Dementia and antidepressants have gone hand in hand in the past; with a high rate of depression among dementia and Alzheimer’s patients, it was seemingly logical to routinely prescribe antidepressants. However British researchers published a study yesterday in “The Lancet” that urges doctors to take pause before writing those prescriptions. The two drugs discussed are sertraline (Zoloft) and mirtazapine (Remeron). These drugs were found to be not only less effective than a placebo, but also caused side effects like severe nausea and drowsiness. In the 326 Alzheimer’s patients examined in this study, after 39 weeks there were no differences (other than the side effects) among people using sertraline, mirtazapine or a placebo with their depression symptoms.

So if antidepressants have side effects and may not even be effective, what to do for those suffering from mild to severe cognitive impairment? Getting these patients outdoors if possible may be one solution. Though not always possible with advanced Alzheimer’s, with milder cognitive impairment, exercise can improve mood significantly.
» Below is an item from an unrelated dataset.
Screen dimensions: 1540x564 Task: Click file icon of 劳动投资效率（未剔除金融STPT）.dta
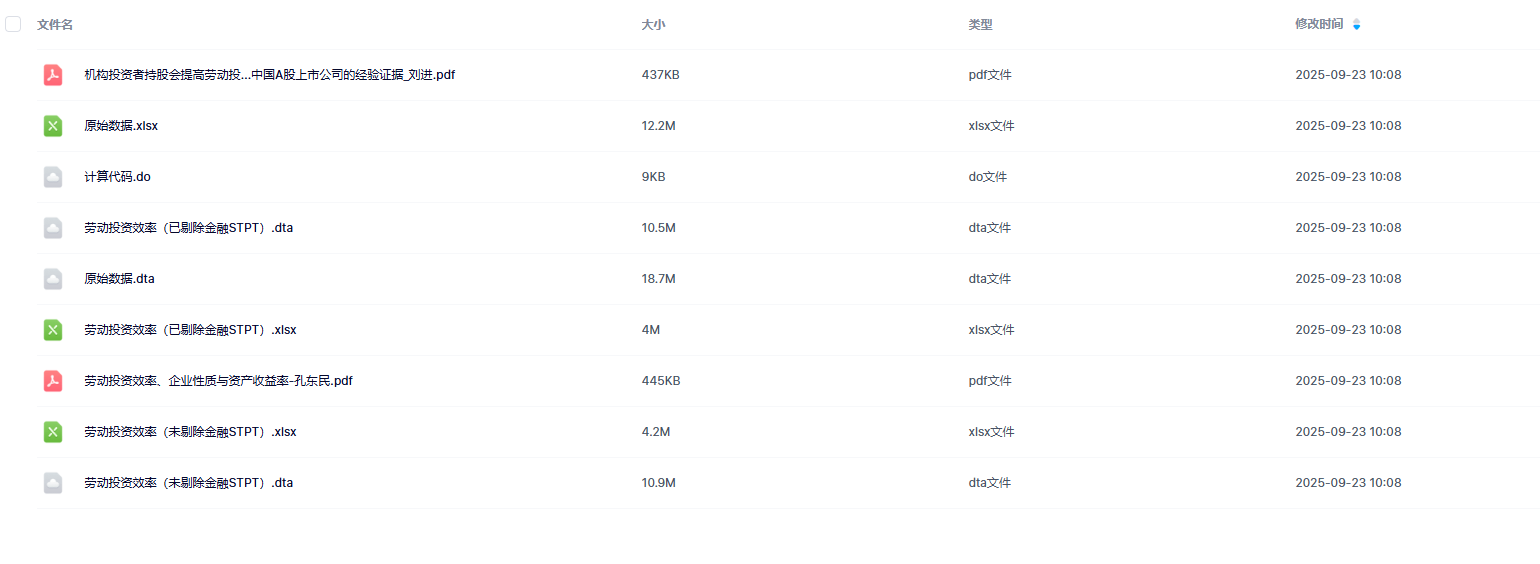53,483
There is also some evidence that exercise may even help improve cognitive impairment. Recent research from the University of Washington has shown that exercise may help. The study examined 33 adults with mild cognitive impairment who were assigned to an exercise group, either performing aerobic exercises or stretching exercises for up to one hour per day, four days a week, for six months. The control group of 10 individuals performed supervised stretching exercises according to the same schedule but their heart rates remained low. Fitness testing, body fat analysis, blood tests of metabolic markers and cognitive functions were evaluated before, during and after the six-month trial. Overall, participants in the higher-intensity aerobic exercise group experienced improved cognitive function compared with those in the control group. These effects were more pronounced in women than in men, despite similar benefits in heart health and fat loss. Researchers theorize that this may have been the case because women and men have different metabolic tendencies; changes to the body’s use and production of insulin, glucose and the stress hormone cortisol differed in men and women. Nevertheless, both women and men who engage in aerobic exercise showed improvement in executive function.

To help cut your dementia or cognitive impairment, consider taking a simple daily walk outside.